Onesies – Sure, you’ll have days when you want to dress them in an adorable photo-worthy outfit, but a onesie is the baby equivalent to yoga pants. Just buy a lot; you’ll go through 3 to 25 per day. Opt for the cheap ones so when you have a diaper explosion, you can just toss it and do a quick wardrobe change. Target and Amazon all sell inexpensive multipacks.
Dirty diaper baggies – Have a dog? This is the same idea. Chances are no one will buy for you because it’s not the cutest gift, but they are essential if you plan to leave the house. There’s nothing worse than changing a poopy diaper on the go and not having anywhere to toss the evidence. Amazon offers a roll in a carrying case just like you might have on a leash.

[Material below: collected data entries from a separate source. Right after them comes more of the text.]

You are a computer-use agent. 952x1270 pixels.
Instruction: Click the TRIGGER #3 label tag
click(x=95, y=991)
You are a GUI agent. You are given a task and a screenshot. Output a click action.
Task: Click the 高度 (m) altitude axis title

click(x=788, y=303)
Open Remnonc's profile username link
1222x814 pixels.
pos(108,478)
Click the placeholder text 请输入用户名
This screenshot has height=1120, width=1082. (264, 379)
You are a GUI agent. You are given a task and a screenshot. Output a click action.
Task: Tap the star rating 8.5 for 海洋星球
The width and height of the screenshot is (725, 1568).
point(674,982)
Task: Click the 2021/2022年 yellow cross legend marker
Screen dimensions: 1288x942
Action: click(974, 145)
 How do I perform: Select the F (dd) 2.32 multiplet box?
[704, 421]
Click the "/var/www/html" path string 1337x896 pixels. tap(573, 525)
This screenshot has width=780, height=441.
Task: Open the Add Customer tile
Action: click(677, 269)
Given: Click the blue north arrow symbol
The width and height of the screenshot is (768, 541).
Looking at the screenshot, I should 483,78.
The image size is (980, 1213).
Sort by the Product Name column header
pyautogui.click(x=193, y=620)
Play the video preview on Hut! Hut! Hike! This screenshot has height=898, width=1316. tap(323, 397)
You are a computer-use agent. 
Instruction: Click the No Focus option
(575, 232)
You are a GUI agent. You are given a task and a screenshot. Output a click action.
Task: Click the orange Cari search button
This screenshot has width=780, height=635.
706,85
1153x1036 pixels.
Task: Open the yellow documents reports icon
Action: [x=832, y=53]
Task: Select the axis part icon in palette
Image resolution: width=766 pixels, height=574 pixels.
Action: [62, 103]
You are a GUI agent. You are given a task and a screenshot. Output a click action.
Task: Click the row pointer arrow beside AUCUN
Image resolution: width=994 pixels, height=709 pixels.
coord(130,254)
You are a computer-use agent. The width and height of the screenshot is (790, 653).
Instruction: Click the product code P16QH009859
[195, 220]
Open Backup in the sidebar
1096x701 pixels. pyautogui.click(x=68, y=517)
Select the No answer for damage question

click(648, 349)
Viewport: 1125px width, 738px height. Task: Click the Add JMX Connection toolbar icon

Jumper – Remember that feeling of freedom when you turned 16 and got your driver’s license? This is the parenting equivalent of that experience. It will be a few months before your baby can be placed into one of these, but once they do, your life is going to change. Not only do most babies bounce up and down in total delight, they also wear themselves out in the process. Opt for the ones with the attached activities, rather than the plain door hanging variety. Available at BuyBuyBaby, Amazon and Target.
Bassinet or portable sleeper – Aside from a crib, in the first several months, you’re going to want something portable where you can lay the baby down without having to go all the way to their bedroom. If you have pets, opt for one that stands on its own so no one is hopping in. Available at Shower Me With Love, BuyBuyBaby, and Target.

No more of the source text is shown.